Three-quarters of a mile from the fort they were halted, drawn up in sections, and ordered to kneel. Everything had been so orderly, so natural, so swift, that only at the last moment did the men realize what was about to happen. “My God, boys,” cried a voice that echoed like a shot on the clear air, “they are going to kill us.”

The guns of the guards were already turned upon the prisoners. A deliberate discharge followed this despairing cry; another, and another, and a heap of writhing, bleeding bodies was all that remained of Fannin’s gallant band. A few escaped, struggling to their feet and fleeing to the swamp pursued by shots and curses. The surgeons and one or two others were saved by the kindness of Colonel Garay, a Mexican officer.[25] One of these, Dr. Shackelford, captain of the Red Rovers, heard the firing as he entered the tent of his preserver. He did not know that anything had gone wrong; but he trembled and turned pale, and well he might! For three of his young nephews and his own son were among the killed.

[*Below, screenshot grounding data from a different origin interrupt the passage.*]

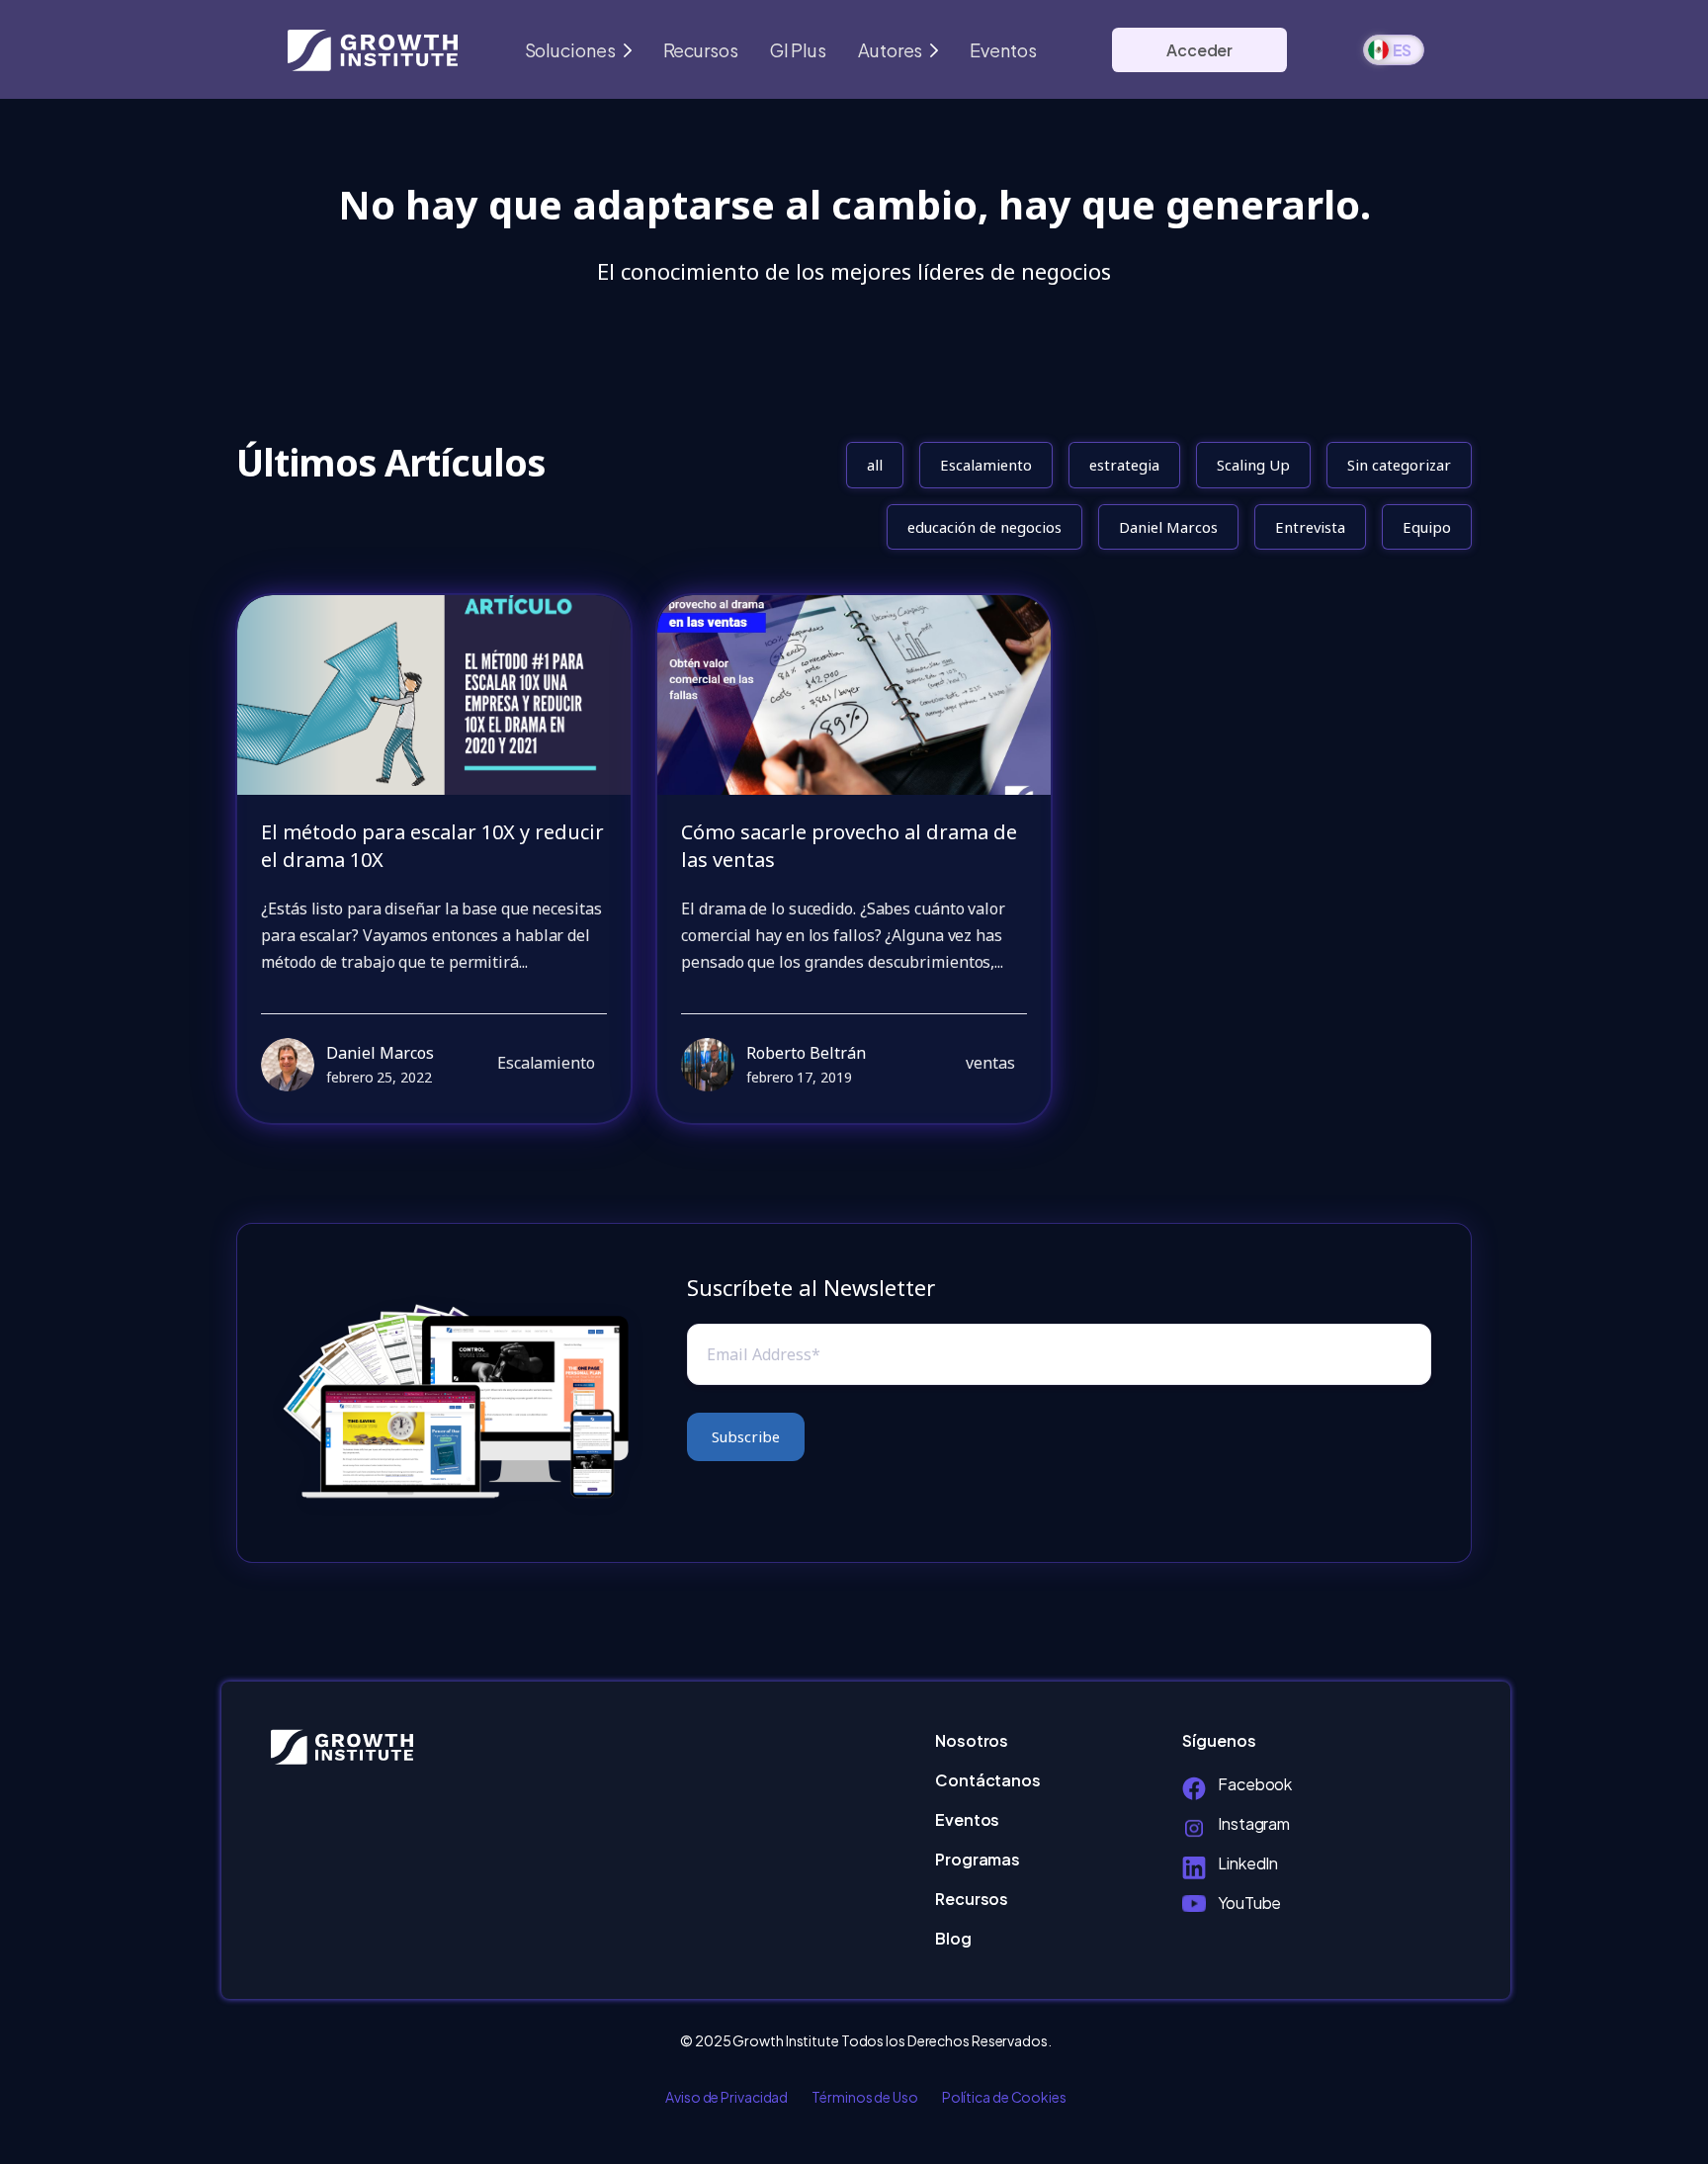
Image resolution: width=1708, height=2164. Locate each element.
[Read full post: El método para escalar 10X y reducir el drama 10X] (434, 695)
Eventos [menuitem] (967, 1819)
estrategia (1124, 465)
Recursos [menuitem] (971, 1898)
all (875, 465)
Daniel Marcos (1168, 527)
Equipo (1427, 527)
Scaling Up (1253, 465)
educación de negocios (984, 527)
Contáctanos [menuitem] (988, 1780)
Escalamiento (986, 465)
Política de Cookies (1004, 2097)
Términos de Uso (864, 2097)
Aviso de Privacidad (726, 2097)
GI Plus (798, 50)
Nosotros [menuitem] (971, 1740)
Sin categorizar (1399, 465)
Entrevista (1310, 527)
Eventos (1003, 50)
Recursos (700, 50)
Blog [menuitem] (953, 1938)
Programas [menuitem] (977, 1859)
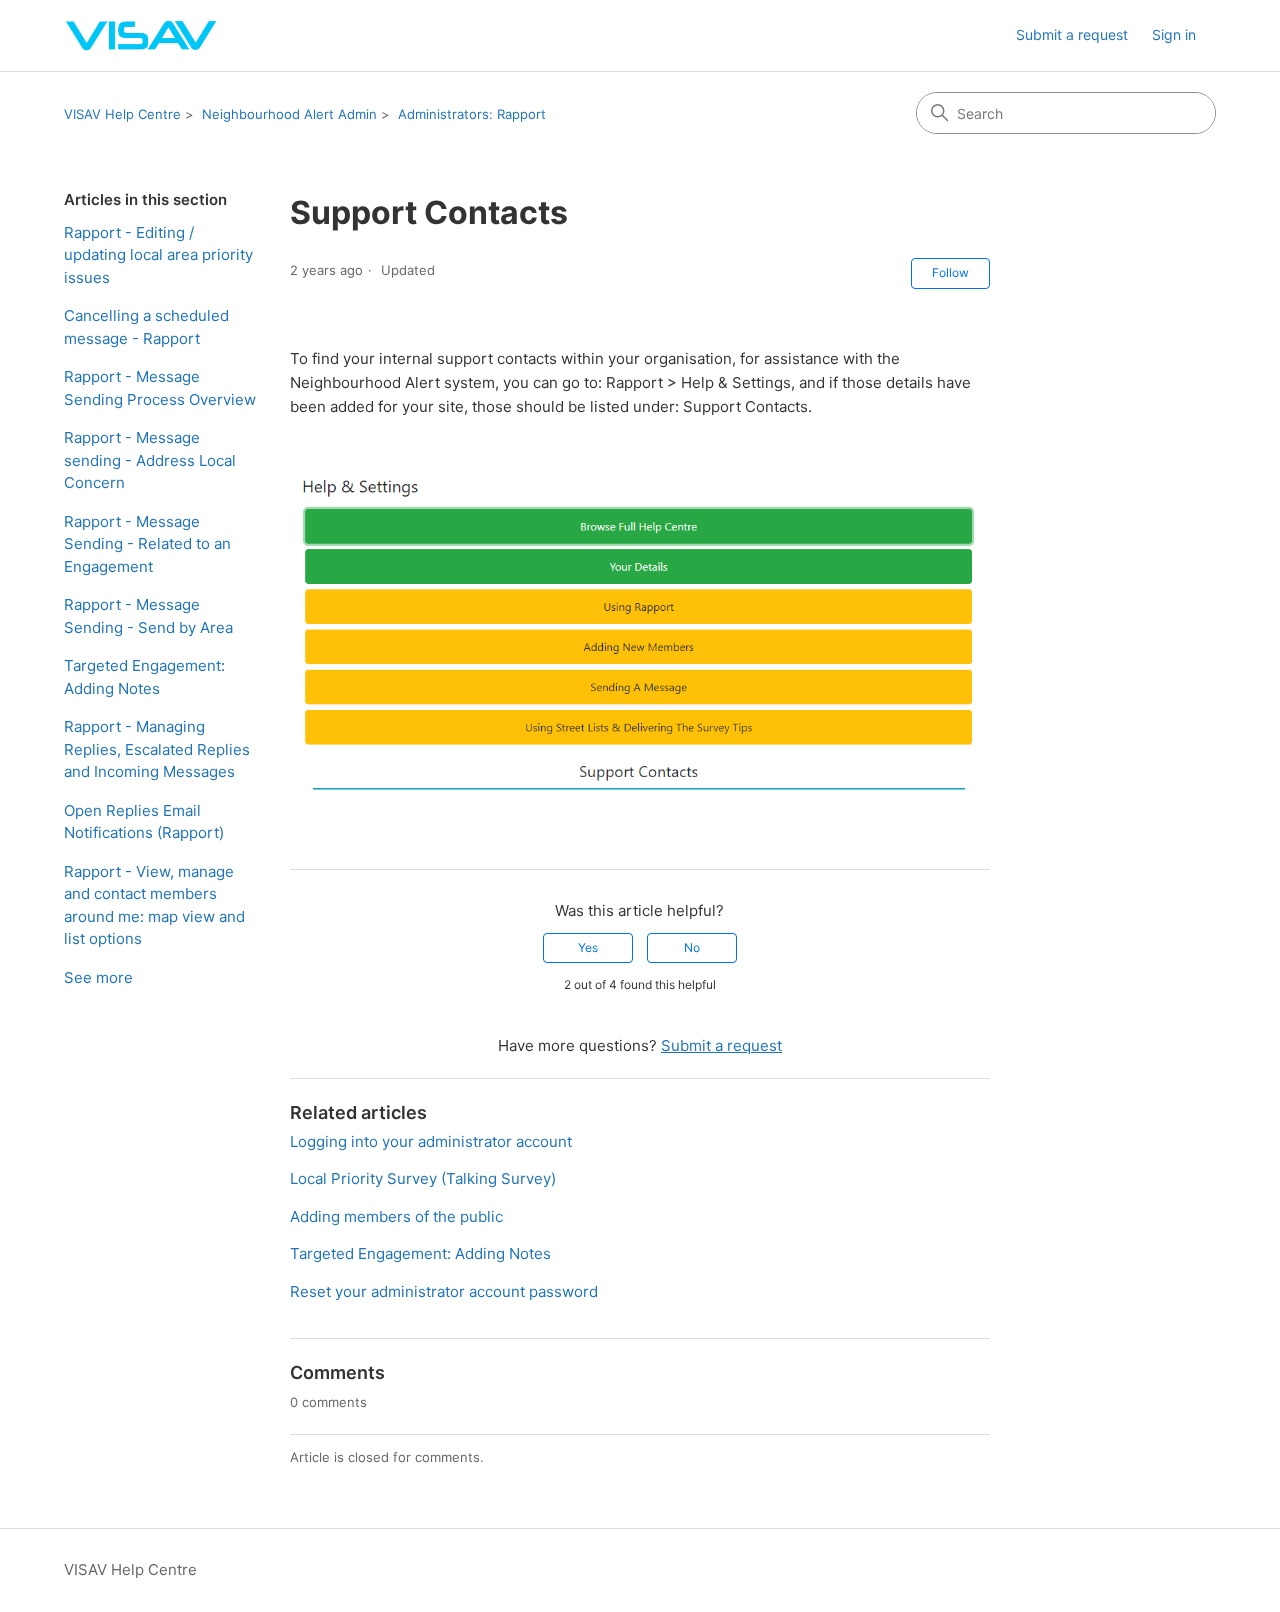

Señora Alvarez, a Mexican woman, concealed several prisoners until after the massacre, and afterward helped them to escape. It was her tears and entreaties which moved Colonel Garay to risk keeping the surgeons in his tent. While the butchery was going on, she stood in the plaza, with her black hair streaming over her shoulders; and with flashing eyes she denounced Santa Anna and called down the vengeance of heaven upon his head. When she learned that Dr. Shackelford’s son had been shot, she burst into tears and cried out, “Oh, if I had only known, I would have saved him.”

Her husband was one of Urrea’s officers, and her kindness to the Texan prisoners throughout the war ought never to be forgotten. “Her name,” writes one of the survivors of the massacre, “should be written in letters of gold.”